1º de Abril


Sempre gostei do dia 1º de abril — o Dia da Mentira! Ter um dia, um só, em que a mentira brinca de ser verdade. Era um certo brincar despretensioso, uma desculpa para fazer alguém bancar o bobo.

Penso que esse dia foi criado para nos lembrar da necessidade das perguntas, dos questionamentos, da busca de informações em várias fontes, para não sermos manipulados feito marionetes.

Eu tenho uma convicção, acho a Verdade elegante. Ainda acredito nela, não como a minha verdade, mas aquela que busca retratar a realidade daquilo que acontece.

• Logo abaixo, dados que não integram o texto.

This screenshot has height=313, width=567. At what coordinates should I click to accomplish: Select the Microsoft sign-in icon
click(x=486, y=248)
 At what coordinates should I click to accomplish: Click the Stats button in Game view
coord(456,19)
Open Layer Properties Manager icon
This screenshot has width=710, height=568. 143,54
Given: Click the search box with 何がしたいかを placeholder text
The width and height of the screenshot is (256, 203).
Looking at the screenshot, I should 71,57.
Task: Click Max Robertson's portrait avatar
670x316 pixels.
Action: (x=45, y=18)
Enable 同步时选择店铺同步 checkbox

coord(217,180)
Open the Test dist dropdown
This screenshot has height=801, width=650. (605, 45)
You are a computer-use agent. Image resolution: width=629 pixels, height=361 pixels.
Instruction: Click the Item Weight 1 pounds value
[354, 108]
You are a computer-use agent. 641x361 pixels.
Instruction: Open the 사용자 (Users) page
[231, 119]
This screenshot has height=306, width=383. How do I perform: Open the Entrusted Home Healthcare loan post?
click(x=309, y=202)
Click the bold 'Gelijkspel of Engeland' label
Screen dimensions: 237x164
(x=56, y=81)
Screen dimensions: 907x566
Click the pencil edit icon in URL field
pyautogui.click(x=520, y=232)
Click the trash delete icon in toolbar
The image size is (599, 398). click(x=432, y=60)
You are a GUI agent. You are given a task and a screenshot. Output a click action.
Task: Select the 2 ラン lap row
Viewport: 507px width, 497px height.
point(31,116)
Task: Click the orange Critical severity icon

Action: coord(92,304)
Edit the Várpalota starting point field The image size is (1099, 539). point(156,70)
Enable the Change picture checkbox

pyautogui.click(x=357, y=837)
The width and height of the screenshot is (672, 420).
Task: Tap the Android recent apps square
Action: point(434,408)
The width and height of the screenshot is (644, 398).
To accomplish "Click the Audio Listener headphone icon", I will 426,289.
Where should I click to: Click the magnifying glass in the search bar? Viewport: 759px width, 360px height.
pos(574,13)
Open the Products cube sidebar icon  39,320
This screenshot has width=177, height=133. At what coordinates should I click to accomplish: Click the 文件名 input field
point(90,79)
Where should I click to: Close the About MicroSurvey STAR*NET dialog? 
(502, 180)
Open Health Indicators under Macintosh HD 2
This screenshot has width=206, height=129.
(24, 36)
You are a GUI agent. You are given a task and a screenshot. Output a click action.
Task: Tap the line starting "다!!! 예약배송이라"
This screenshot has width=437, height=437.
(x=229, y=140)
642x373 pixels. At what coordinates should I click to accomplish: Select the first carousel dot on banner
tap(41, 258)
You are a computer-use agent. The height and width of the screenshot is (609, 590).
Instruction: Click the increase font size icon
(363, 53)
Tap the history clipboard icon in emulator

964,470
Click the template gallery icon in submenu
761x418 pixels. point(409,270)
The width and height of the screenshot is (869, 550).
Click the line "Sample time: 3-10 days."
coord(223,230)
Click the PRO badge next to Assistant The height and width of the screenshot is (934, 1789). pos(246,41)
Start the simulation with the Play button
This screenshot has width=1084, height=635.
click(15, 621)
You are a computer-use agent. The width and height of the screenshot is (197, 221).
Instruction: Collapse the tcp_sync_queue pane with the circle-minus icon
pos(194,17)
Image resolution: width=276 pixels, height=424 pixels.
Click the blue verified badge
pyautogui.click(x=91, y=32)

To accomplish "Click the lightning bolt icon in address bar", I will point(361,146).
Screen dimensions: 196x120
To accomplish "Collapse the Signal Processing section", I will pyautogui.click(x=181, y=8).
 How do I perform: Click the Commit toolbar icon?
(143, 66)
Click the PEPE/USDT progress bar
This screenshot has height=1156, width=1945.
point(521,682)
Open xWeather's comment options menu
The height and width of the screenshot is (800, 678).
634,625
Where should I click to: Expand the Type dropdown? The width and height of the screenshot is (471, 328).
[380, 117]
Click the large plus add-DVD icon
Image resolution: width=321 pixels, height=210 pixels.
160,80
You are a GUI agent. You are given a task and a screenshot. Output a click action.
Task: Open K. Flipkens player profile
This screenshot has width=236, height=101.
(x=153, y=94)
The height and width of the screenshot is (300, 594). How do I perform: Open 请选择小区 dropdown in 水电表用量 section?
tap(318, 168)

A Verdade, para mim, se veste de dados históricos, se utiliza dos adornos dos dados estatísticos, das grifes da ciência, e sua palavra enriquece todo tipo de debate de ideias, impõe respeito aos diálogos, especialmente ao debate político, cria credibilidade.

O problema é que, nos últimos tempos, o 1º de abril se tornou uma prática diária, hora a hora, minuto a minuto, segundo a segundo.

A Verdade perdeu seu status, sua elegância. Tem sido ridicularizada, não se baseia mais em métodos ou conclusões científicas, e sim na crença, no modo como cada um vê a realidade que lhe interessa. Virou Geni. Pobre Geni! Joga pedra na Geni! Ela é feita pra apanhar, ela é boa de cuspir(…) Maldita Geni!!!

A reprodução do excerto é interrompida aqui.